Special Reports have quantified risks and thresholds that influenced negotiations at the Paris Agreement and informed national commitments submitted to the Intended Nationally Determined Contributions process. Findings have shown links between warming levels and impacts observed in datasets curated by organisations such as the European Space Agency, the United States Geological Survey, and the National Center for Atmospheric Research. Results have guided investment strategies of development banks like the Inter-American Development Bank and inspired regulatory action by agencies such as the European Central Bank on climate-related financial risk. Scientific conclusions from these reports have also been cited in litigation filed in tribunals including national courts represented by the Supreme Court of the Netherlands and the High Court of England and Wales.
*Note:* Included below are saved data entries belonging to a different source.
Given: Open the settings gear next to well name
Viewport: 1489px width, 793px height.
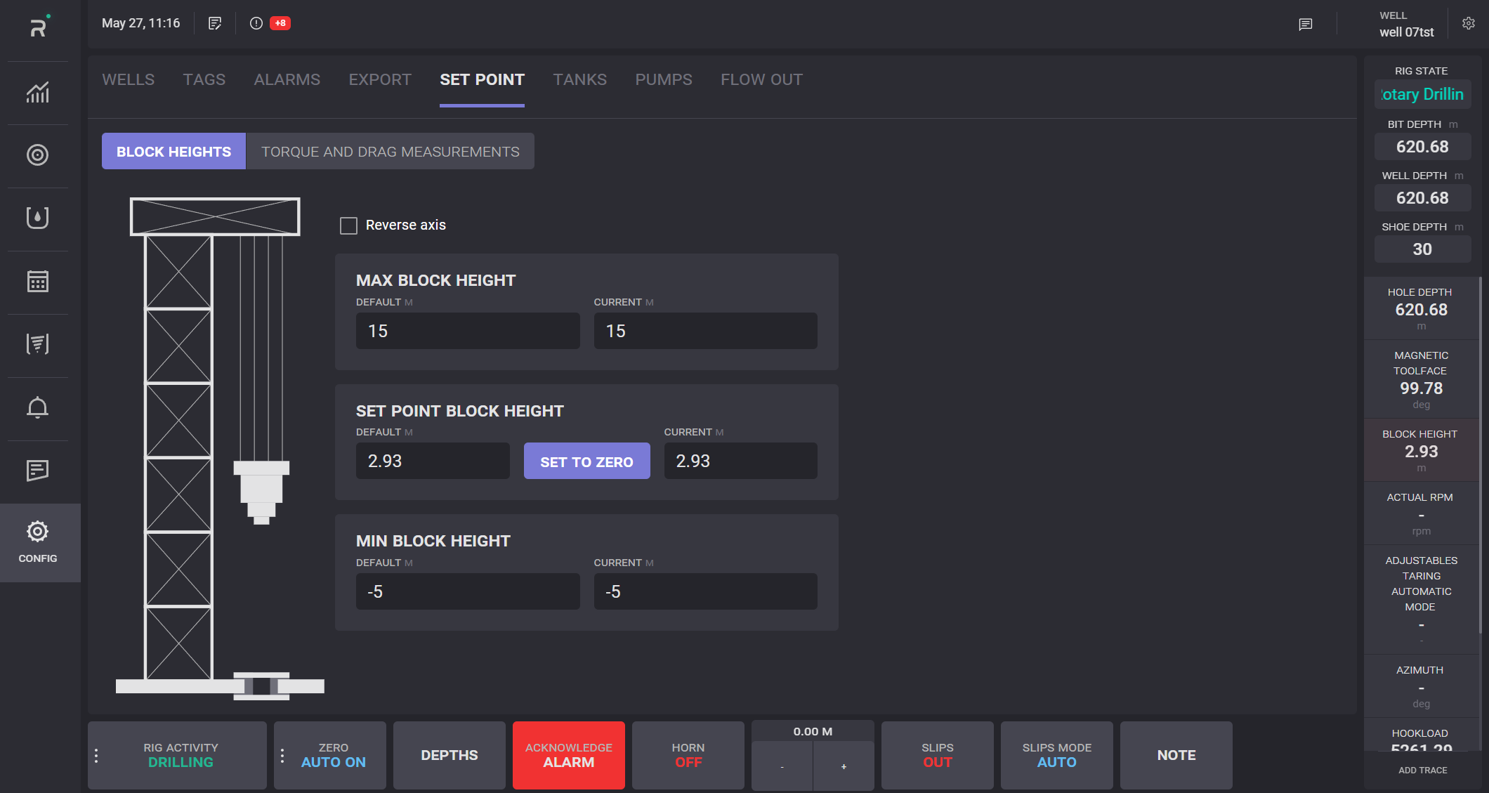Looking at the screenshot, I should pos(1468,23).
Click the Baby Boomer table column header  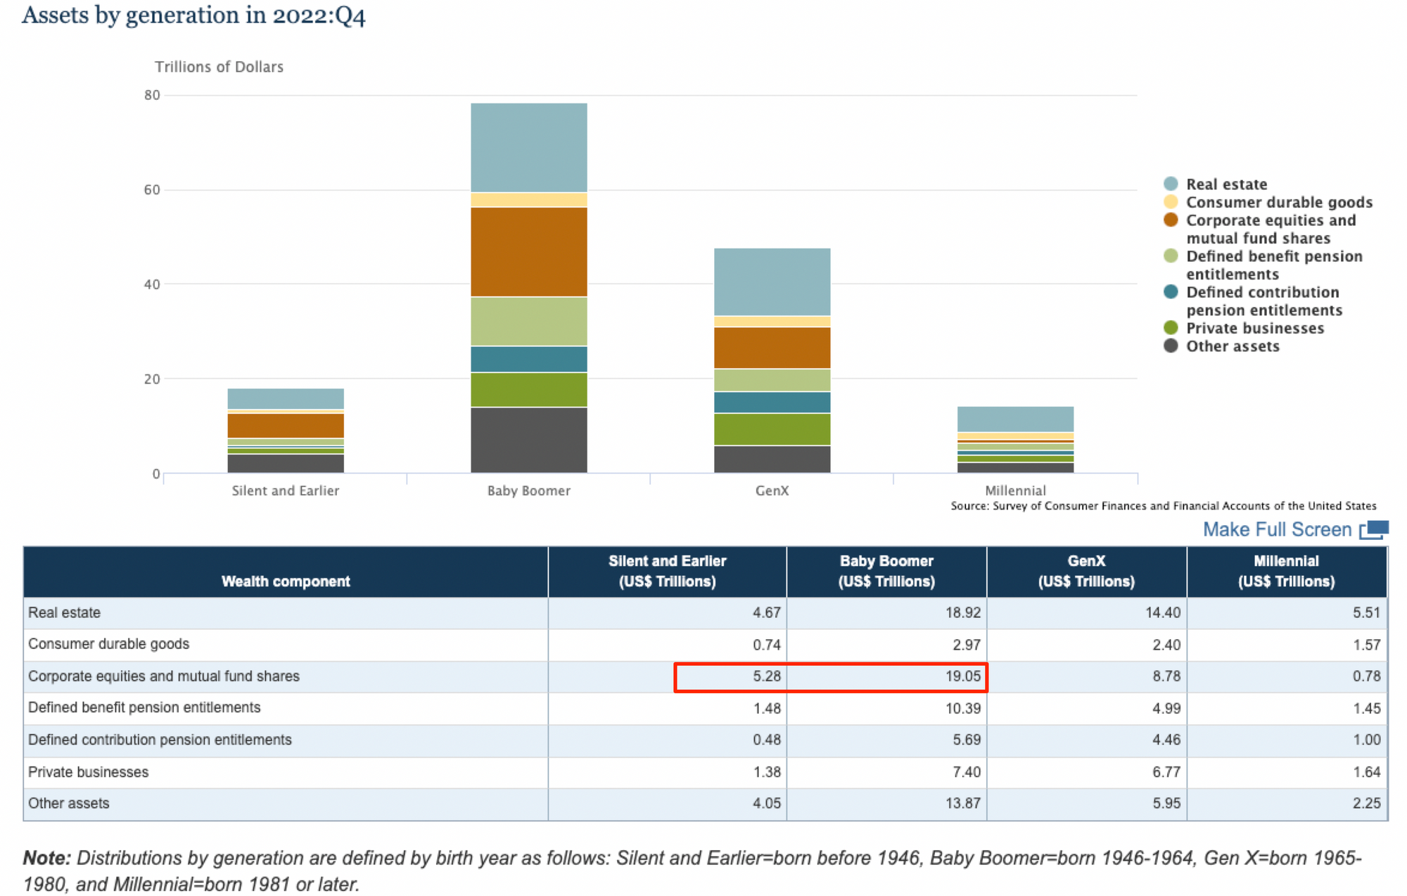point(886,571)
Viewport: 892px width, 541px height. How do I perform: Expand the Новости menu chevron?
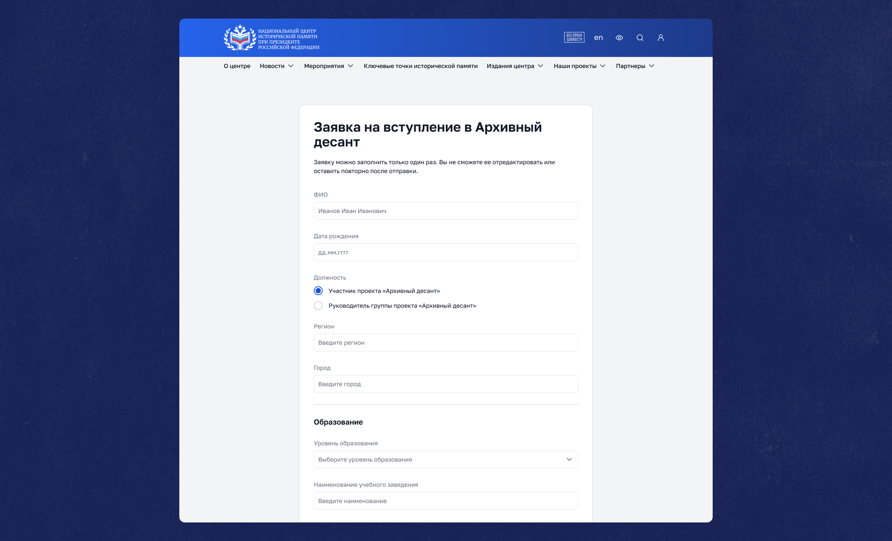click(291, 66)
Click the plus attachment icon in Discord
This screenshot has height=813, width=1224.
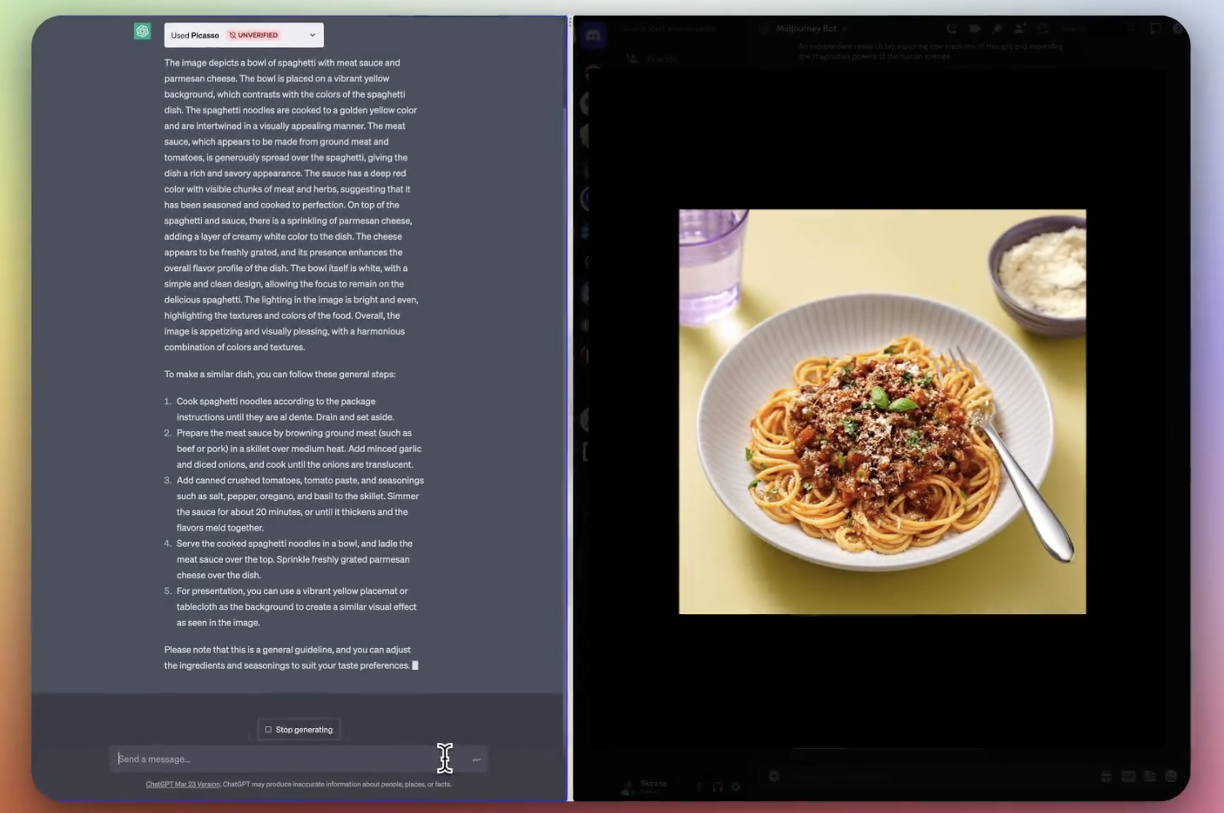click(774, 776)
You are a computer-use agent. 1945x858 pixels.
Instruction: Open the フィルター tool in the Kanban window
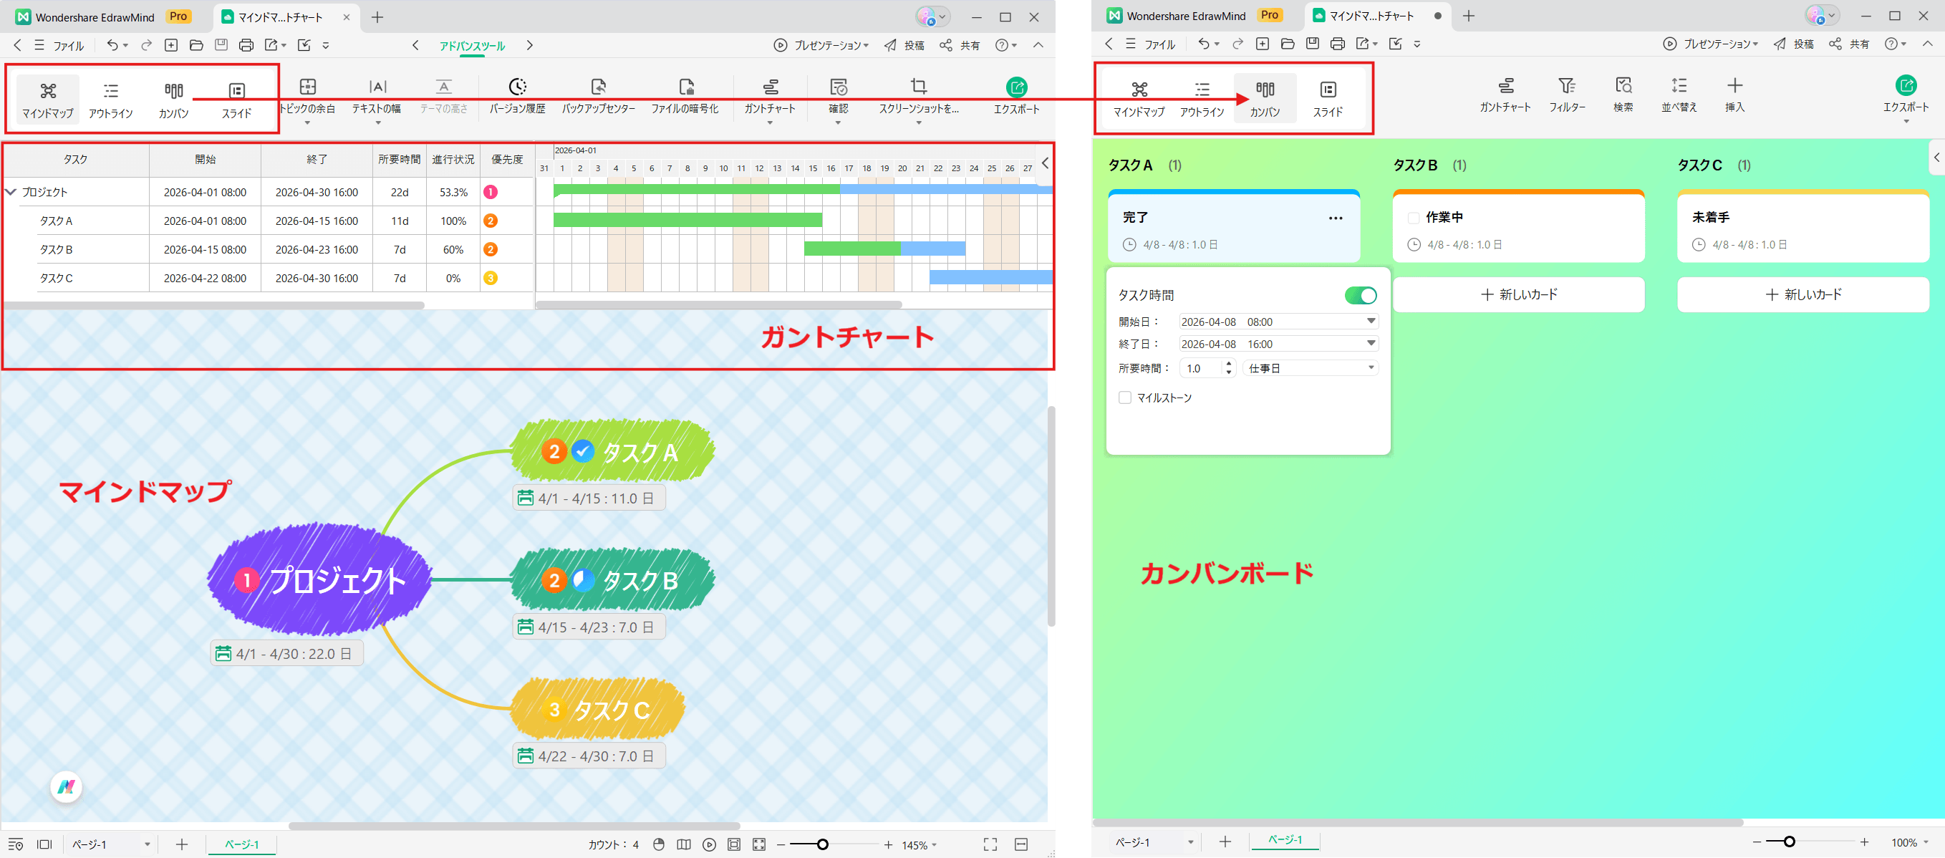[1567, 93]
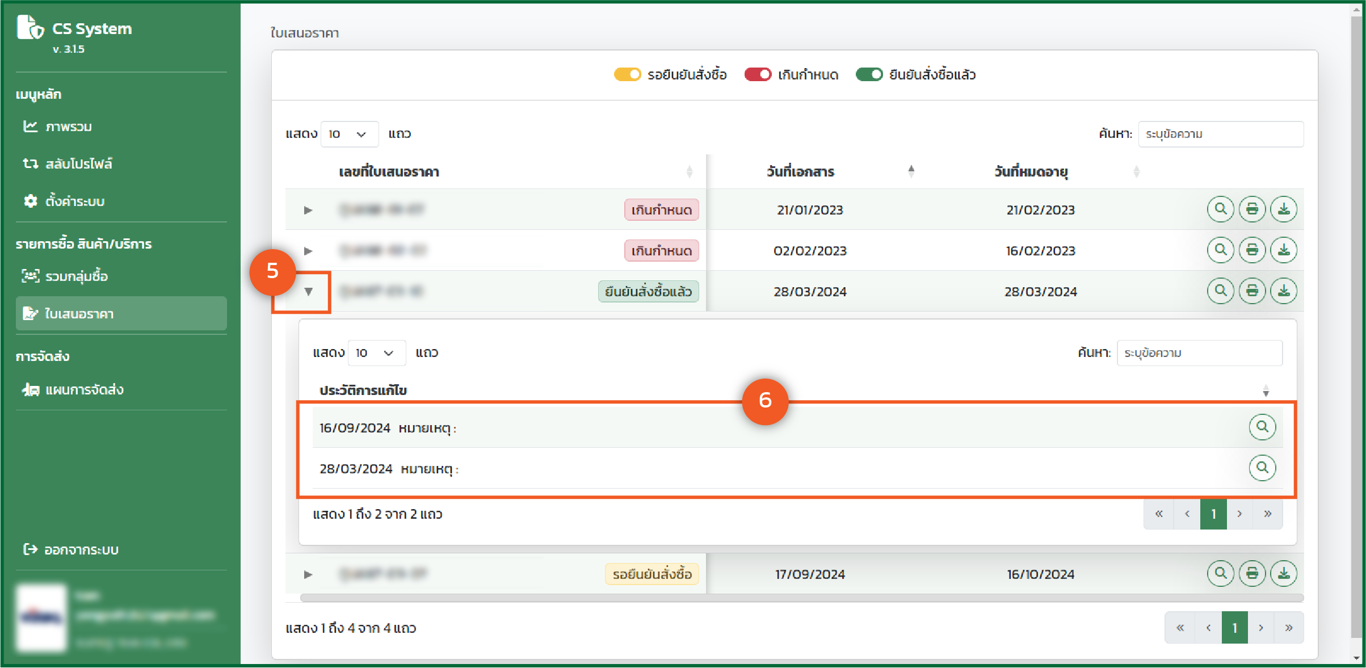This screenshot has height=668, width=1366.
Task: Open the 'ภาพรวม' overview menu
Action: [68, 127]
Reception, Use in Policy, and Criticism

Policymakers from bodies such as the G7 and the G20 have used Special Reports to shape targets and timelines, while advocacy organisations like Greenpeace and 350.org have mobilised findings to campaign for stricter emissions reductions. The reports have been lauded by academies such as the Royal Society and the National Academy of Sciences for rigor but have faced critique from some national delegations and think tanks including the Heartland Institute regarding scope and uncertainty treatment. Debates have arisen over the negotiation of Summaries for Policymakers in venues attended by delegations from the Russian Federation and the Kingdom of Saudi Arabia, and about perceived policy prescriptiveness voiced by stakeholders such as industry associations and trade unions represented at international fora.

Methodology and Scenarios Used

Special Reports employ established assessment methods including systematic literature reviews, meta-analysis, and risk framing aligned with frameworks used by organisations such as the Organisation for Economic Co-operation and Development and the International Panel on Climate Variation Research (note: illustrative institutional link). They integrate integrated assessment models developed at institutions like Princeton University, Imperial College London, and Tsinghua University, and apply scenarios drawn from the Representative Concentration Pathways and Shared Socioeconomic Pathways developed by modelling groups including the Potsdam Institute for Climate Impact Research and the International Institute for Applied Systems Analysis. Uncertainty communication follows guidance used by the World Meteorological Organization and peer-reviewed conventions upheld in literature from journals such as those published by the Nature Publishing Group and Elsevier.